Bolsonaro foi especialmente hipócrita. Seu governo patrocinou o pacote. Cabia a ele, portanto, vetar alterações realizadas pelo Congresso que contrariassem o espírito do projeto, mesmo que os vetos fossem depois derrubados. No entanto, em vez de defender ideias que foram parte importante de sua campanha eleitoral, o presidente escolheu se omitir.

Fez isso para isolar Sergio Moro, que ainda era seu ministro, mas que ele começava a encarar como uma ameaça política, e para agradar políticos do Centrão, com quem andava flertando. Muitos desses políticos estão envolvidos em processos de corrupção e não desejam ver aprovadas tão cedo medidas de endurecimento da legislação penal.

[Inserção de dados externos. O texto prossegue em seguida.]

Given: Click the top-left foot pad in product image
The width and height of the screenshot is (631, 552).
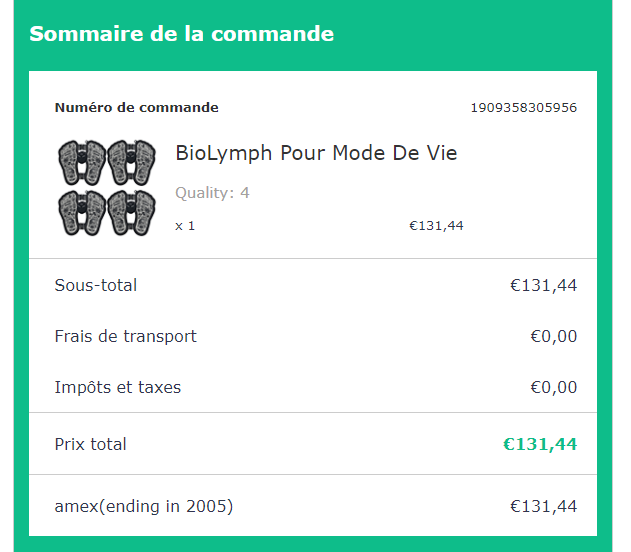Looking at the screenshot, I should coord(82,160).
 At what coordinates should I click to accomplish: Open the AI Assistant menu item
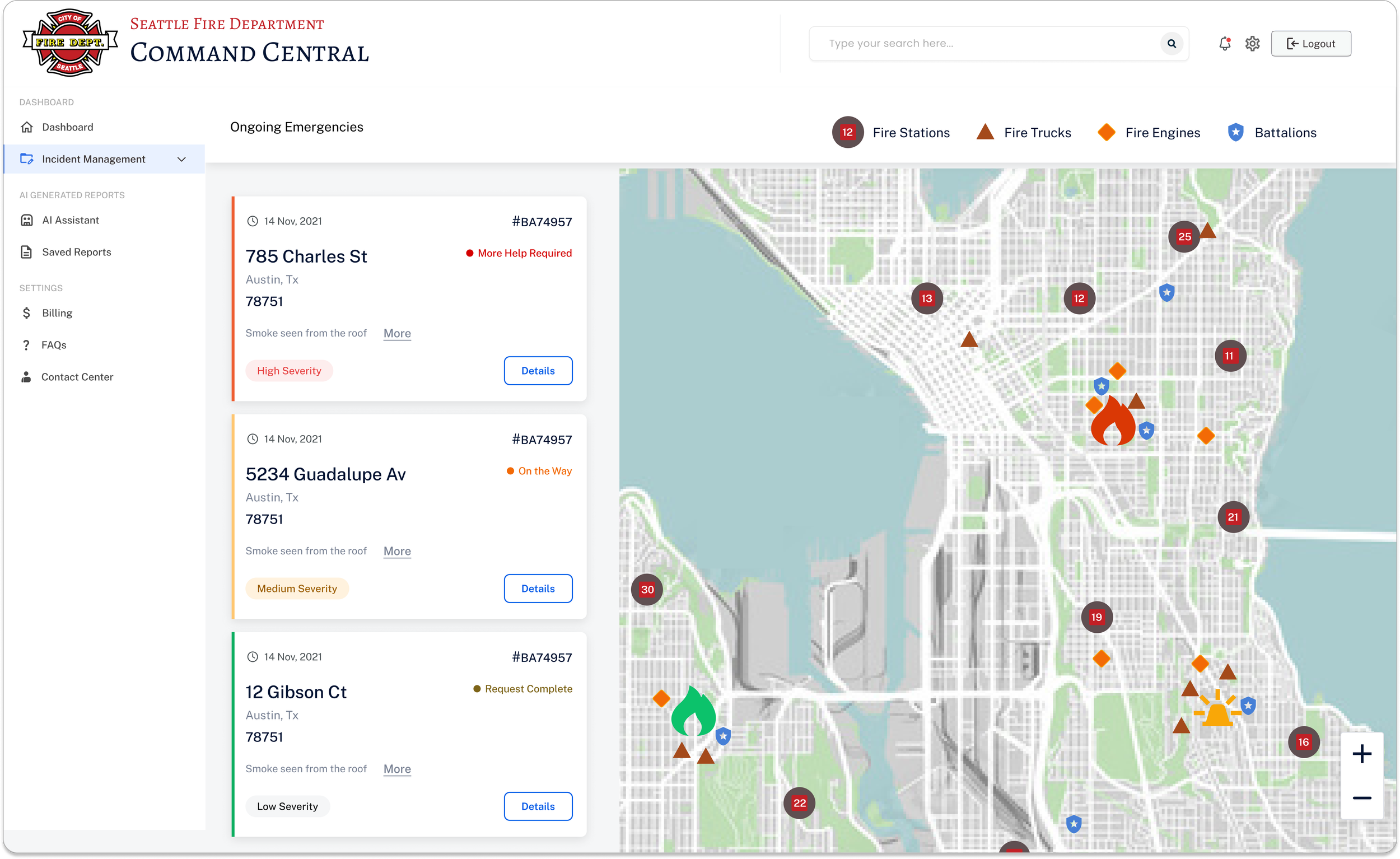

Acredito que uma parte da responsabilidade também deve ser cobrada do Supremo. A corte oscilou loucamente nos últimos quinze anos ao tratar de questões penais. Começou a endurecer suas posições no julgamento do mensalão, e ratificou muitas ações da Lava Jato que podem ser vistas como inovações jurídicas. Nos últimos tempos, contudo, esse ímpeto refluiu entre alguns ministros. E a corte também se mostra dividida entre garantistas e “inovadores”, o que faz dela mais uma fonte de incerteza em questões penais do que o contrário.

Nessa situação, creio que o melhor que poderia acontecer é o encaminhamento dos casos criminais ao plenário do STF. Exatamente como o ministro Luiz Fux, que recém-assumiu a presidência da corte, parece determinado a fazer.

Fux marcou para amanhã a revisão coletiva da decisão de Marco Aurélio sobre André Rap. Marco Aurélio não gostou. Não tenho dúvida que ele vai ser duro em seu voto. Mas nesse caso, creio que está errado.

O STF ganha em legitimidade, e o direito em coerência, quando grandes controvérsias são resolvidas no plenário. Como a legislação penal se transformou em um fator divisivo no Brasil, também o país deve sair ganhando se o Supremo assumir a responsabilidade de pacificar, tanto quanto possível, essas querelas.